A recessão de 2000 causada pelos escândalos de fraude e corrupção empresarial e o estouro da bolha da Internet, agravada pelos atentados de Nova York, assistiu inúmeras empresas falir e a confiança geral dos investidores deteriorar.

As fragilidades nos mercados que se seguiram culminaram em 2007-2009 na que seria considerada a maior crise financeira desde a Grande Depressão de 1929. Dez anos depois, economias à volta do mundo mostram sinais de recuperação, embora entre constantes incertezas.

Eventos como o burst da .Com ou da Tech Bubble, os escândalos de fraudes empresariais como a Wordcom e a Enron, e o crash dos mercados internacionais em 2000-02 ficaram na história.

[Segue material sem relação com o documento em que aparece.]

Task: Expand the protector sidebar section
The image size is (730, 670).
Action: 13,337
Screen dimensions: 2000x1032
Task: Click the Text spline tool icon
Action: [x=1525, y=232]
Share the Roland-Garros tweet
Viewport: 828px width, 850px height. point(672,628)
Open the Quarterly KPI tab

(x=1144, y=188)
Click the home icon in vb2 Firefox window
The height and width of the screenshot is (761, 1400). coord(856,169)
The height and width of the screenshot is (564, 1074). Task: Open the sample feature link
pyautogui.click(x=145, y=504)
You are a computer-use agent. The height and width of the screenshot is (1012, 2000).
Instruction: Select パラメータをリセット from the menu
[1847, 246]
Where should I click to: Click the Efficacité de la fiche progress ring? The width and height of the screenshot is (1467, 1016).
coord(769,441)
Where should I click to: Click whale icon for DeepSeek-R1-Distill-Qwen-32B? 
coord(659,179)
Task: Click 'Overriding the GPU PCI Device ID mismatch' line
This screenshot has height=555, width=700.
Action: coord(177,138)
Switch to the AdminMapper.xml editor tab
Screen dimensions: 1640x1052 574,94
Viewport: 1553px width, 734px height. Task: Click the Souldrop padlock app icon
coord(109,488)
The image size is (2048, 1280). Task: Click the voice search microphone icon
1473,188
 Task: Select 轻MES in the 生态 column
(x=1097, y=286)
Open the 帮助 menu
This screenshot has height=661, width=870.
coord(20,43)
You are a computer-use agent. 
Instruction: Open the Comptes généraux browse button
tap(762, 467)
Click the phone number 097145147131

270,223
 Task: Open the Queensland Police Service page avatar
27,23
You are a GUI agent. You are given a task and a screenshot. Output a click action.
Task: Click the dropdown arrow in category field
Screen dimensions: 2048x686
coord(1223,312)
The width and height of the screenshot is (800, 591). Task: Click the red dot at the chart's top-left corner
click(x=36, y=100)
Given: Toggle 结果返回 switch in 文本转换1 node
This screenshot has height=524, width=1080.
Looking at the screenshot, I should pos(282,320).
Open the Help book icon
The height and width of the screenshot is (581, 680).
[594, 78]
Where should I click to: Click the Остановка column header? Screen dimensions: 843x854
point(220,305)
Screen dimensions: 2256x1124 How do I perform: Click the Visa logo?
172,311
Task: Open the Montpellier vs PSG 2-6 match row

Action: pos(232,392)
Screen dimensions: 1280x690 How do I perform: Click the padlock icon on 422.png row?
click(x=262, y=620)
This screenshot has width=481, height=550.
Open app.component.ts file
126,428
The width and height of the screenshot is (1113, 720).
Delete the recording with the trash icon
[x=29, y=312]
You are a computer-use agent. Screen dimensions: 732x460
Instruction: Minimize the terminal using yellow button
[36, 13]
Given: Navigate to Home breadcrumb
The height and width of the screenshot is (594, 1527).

As catástrofes naturais, as mudanças climáticas, a pegada ecológica e o impacto irreversível do nosso consumo no planeta. A conclusão do Projecto do Genoma Humano em 2003, e genetic engineering em 2013.

Novo posicionamento

A forma como as empresas se posicionam nos seus mercados hoje em dia mudou radicalmente. Os melhores vendedores à volta do mundo adaptaram-se à nova realidade e às novas exigências do seu comprador (mais informado e digital) e adotaram novas técnicas e boas-praticas que executam na perfeição.

Vinte anos e várias lições aprendidas mais tarde, um facto é indiscutível para os profissionais nas vendas B2B. Vender nos mercados modernos, sofisticados ou altamente lucrativos tornou-se uma ‘arte e uma ciência’. A arte de cativar a atenção do nosso cliente e a ciência de cativar o cliente certo.